Hard shells break open for the light of grace and comfort.
Hard armor softens for grace and comfort.
The hard armor of suffering is an illusion. We hold to it to feel safe; ironically, in those moments when we most learn that there is no “safe” in the sense we are clinging to.
It is through our grief and comforts that we can know a deeper Grace and comfort. We discover “safe” on a big level. That “safe” does not mean that bad things won’t happen, but despite all the stuff on the journey of life experiences, we can be truly, truly, safe and strong and comforted.
It is through our suffering that we realize our basic unity and connection. It is when we walk though the path of grief that we realize that we are never alone. Our suffering is universal. Our grief is universal. Our love is universal. Our personal pain may be our own, but the stuff of suffering and grief and comfort is a shared reality.
And when we move through and beyond our own grief and suffering…we grow. We find more places where the divine has crept in through the cracks. We find more places where the day to day armor has softened into something more powerful.
We find ourselves comforted. We find ourselves “with strength”. We find that we ourselves can become Comforters. Because our lives become more when we can give. Because we all become stronger when we share our joys, our sorrows, and our concerns.

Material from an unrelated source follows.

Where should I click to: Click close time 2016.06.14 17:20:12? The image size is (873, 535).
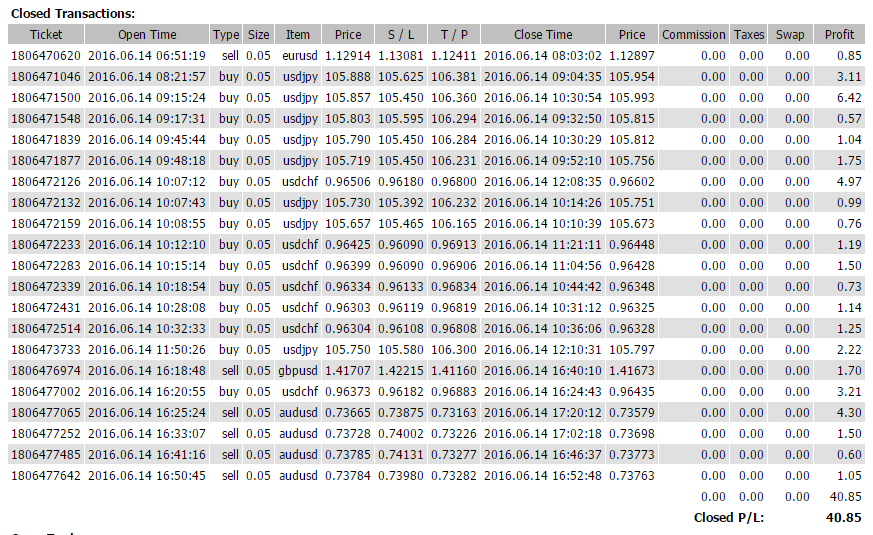tap(543, 412)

Because our lives are blessed when we soften the armors to allow and create and build connection with one another. When we take the risks of vulnerability. We are blessed when we are in need of comfort and allow for the grace of comfort to heal when our lives feel shattered. When we allow the light to pierce through the cracks and reflect on those broken shards. When strength and comfort comes in all those unexpected and mysterious ways. Often, never, in the way we would have chosen. That Mystery thing again.
We are blessed when we have grown and learned and been blessed through our hurts and grief to become the ones who comfort. To become real workers of Love in this world.